*THE PROBLEM*:
Output each entry exactly as written.

*MATERIAL FOR THE TASK*:
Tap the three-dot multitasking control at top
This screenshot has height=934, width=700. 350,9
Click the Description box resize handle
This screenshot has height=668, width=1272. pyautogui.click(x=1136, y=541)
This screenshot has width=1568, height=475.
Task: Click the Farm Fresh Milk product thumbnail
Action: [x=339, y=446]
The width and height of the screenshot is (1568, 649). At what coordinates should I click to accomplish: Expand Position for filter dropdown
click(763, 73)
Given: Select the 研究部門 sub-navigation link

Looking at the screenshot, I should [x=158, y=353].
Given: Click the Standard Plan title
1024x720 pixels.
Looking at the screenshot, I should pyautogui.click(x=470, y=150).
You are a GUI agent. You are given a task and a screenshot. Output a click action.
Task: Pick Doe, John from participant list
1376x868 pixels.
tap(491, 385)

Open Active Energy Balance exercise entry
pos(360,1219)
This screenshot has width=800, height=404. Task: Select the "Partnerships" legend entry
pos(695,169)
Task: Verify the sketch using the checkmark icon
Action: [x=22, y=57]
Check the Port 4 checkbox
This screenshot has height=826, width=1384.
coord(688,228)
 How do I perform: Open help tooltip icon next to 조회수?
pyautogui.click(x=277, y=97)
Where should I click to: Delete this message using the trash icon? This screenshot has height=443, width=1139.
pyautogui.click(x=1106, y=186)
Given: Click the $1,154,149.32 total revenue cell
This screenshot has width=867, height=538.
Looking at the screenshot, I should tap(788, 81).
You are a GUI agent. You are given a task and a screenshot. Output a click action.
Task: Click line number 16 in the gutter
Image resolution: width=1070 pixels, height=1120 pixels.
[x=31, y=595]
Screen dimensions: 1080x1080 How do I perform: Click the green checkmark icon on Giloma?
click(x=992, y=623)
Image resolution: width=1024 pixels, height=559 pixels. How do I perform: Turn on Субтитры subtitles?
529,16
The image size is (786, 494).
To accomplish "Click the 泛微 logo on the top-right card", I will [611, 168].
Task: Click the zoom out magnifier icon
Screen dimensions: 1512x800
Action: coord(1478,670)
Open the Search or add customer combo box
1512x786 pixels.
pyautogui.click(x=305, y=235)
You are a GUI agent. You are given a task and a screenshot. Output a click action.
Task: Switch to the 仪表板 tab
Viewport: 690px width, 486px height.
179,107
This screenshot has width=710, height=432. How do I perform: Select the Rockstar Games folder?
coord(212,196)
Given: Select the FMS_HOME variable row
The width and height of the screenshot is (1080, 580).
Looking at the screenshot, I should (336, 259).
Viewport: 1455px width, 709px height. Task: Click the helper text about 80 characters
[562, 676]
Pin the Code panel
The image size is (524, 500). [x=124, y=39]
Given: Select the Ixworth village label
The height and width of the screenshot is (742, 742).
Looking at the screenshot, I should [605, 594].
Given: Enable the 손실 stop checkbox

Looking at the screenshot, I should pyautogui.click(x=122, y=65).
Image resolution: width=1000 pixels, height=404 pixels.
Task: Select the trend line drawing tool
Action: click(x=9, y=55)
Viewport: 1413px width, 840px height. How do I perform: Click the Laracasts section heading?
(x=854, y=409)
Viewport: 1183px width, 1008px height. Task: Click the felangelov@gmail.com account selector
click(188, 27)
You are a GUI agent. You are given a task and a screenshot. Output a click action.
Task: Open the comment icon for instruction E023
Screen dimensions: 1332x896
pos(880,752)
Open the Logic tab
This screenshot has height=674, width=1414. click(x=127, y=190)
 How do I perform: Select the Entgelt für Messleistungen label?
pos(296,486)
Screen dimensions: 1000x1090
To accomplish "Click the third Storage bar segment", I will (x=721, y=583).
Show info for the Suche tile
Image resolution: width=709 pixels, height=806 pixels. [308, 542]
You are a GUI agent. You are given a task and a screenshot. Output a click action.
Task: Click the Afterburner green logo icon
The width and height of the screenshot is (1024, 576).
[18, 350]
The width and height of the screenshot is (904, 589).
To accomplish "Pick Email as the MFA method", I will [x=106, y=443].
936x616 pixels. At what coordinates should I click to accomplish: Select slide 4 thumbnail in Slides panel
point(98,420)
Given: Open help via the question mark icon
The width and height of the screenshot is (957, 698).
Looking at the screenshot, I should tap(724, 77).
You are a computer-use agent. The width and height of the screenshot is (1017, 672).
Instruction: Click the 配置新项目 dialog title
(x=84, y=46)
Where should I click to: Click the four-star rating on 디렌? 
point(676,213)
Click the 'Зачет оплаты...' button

*EXERCISE OUTPUT*:
Tap the three-dot multitasking control at top
This screenshot has height=934, width=700. 350,9
Click the Description box resize handle
This screenshot has height=668, width=1272. pyautogui.click(x=1136, y=541)
This screenshot has width=1568, height=475.
Task: Click the Farm Fresh Milk product thumbnail
Action: [x=339, y=446]
The width and height of the screenshot is (1568, 649). At what coordinates should I click to accomplish: Expand Position for filter dropdown
click(763, 73)
Given: Select the 研究部門 sub-navigation link

Looking at the screenshot, I should [x=158, y=353].
Given: Click the Standard Plan title
1024x720 pixels.
Looking at the screenshot, I should pyautogui.click(x=470, y=150).
You are a GUI agent. You are given a task and a screenshot. Output a click action.
Task: Pick Doe, John from participant list
1376x868 pixels.
tap(491, 385)

Open Active Energy Balance exercise entry
pos(360,1219)
This screenshot has width=800, height=404. Task: Select the "Partnerships" legend entry
pos(695,169)
Task: Verify the sketch using the checkmark icon
Action: [x=22, y=57]
Check the Port 4 checkbox
This screenshot has height=826, width=1384.
coord(688,228)
 How do I perform: Open help tooltip icon next to 조회수?
pyautogui.click(x=277, y=97)
Where should I click to: Delete this message using the trash icon? This screenshot has height=443, width=1139.
pyautogui.click(x=1106, y=186)
Given: Click the $1,154,149.32 total revenue cell
This screenshot has width=867, height=538.
Looking at the screenshot, I should tap(788, 81).
You are a GUI agent. You are given a task and a screenshot. Output a click action.
Task: Click line number 16 in the gutter
Image resolution: width=1070 pixels, height=1120 pixels.
[x=31, y=595]
Screen dimensions: 1080x1080 How do I perform: Click the green checkmark icon on Giloma?
click(x=992, y=623)
Image resolution: width=1024 pixels, height=559 pixels. How do I perform: Turn on Субтитры subtitles?
529,16
The image size is (786, 494).
To accomplish "Click the 泛微 logo on the top-right card", I will [611, 168].
Task: Click the zoom out magnifier icon
Screen dimensions: 1512x800
Action: coord(1478,670)
Open the Search or add customer combo box
1512x786 pixels.
pyautogui.click(x=305, y=235)
You are a GUI agent. You are given a task and a screenshot. Output a click action.
Task: Switch to the 仪表板 tab
Viewport: 690px width, 486px height.
179,107
This screenshot has width=710, height=432. How do I perform: Select the Rockstar Games folder?
coord(212,196)
Given: Select the FMS_HOME variable row
The width and height of the screenshot is (1080, 580).
Looking at the screenshot, I should (336, 259).
Viewport: 1455px width, 709px height. Task: Click the helper text about 80 characters
[562, 676]
Pin the Code panel
The image size is (524, 500). [x=124, y=39]
Given: Select the Ixworth village label
The height and width of the screenshot is (742, 742).
Looking at the screenshot, I should [605, 594].
Given: Enable the 손실 stop checkbox

Looking at the screenshot, I should pyautogui.click(x=122, y=65).
Image resolution: width=1000 pixels, height=404 pixels.
Task: Select the trend line drawing tool
Action: click(x=9, y=55)
Viewport: 1413px width, 840px height. How do I perform: Click the Laracasts section heading?
(x=854, y=409)
Viewport: 1183px width, 1008px height. Task: Click the felangelov@gmail.com account selector
click(188, 27)
You are a GUI agent. You are given a task and a screenshot. Output a click action.
Task: Open the comment icon for instruction E023
Screen dimensions: 1332x896
pos(880,752)
Open the Logic tab
This screenshot has height=674, width=1414. click(x=127, y=190)
 How do I perform: Select the Entgelt für Messleistungen label?
pos(296,486)
Screen dimensions: 1000x1090
To accomplish "Click the third Storage bar segment", I will (x=721, y=583).
Show info for the Suche tile
Image resolution: width=709 pixels, height=806 pixels. [308, 542]
You are a GUI agent. You are given a task and a screenshot. Output a click action.
Task: Click the Afterburner green logo icon
The width and height of the screenshot is (1024, 576).
[18, 350]
The width and height of the screenshot is (904, 589).
To accomplish "Pick Email as the MFA method", I will [x=106, y=443].
936x616 pixels. At what coordinates should I click to accomplish: Select slide 4 thumbnail in Slides panel
point(98,420)
Given: Open help via the question mark icon
The width and height of the screenshot is (957, 698).
Looking at the screenshot, I should tap(724, 77).
You are a computer-use agent. The width and height of the screenshot is (1017, 672).
Instruction: Click the 配置新项目 dialog title
(x=84, y=46)
Where should I click to: Click the four-star rating on 디렌? 
point(676,213)
Click the 'Зачет оплаты...' button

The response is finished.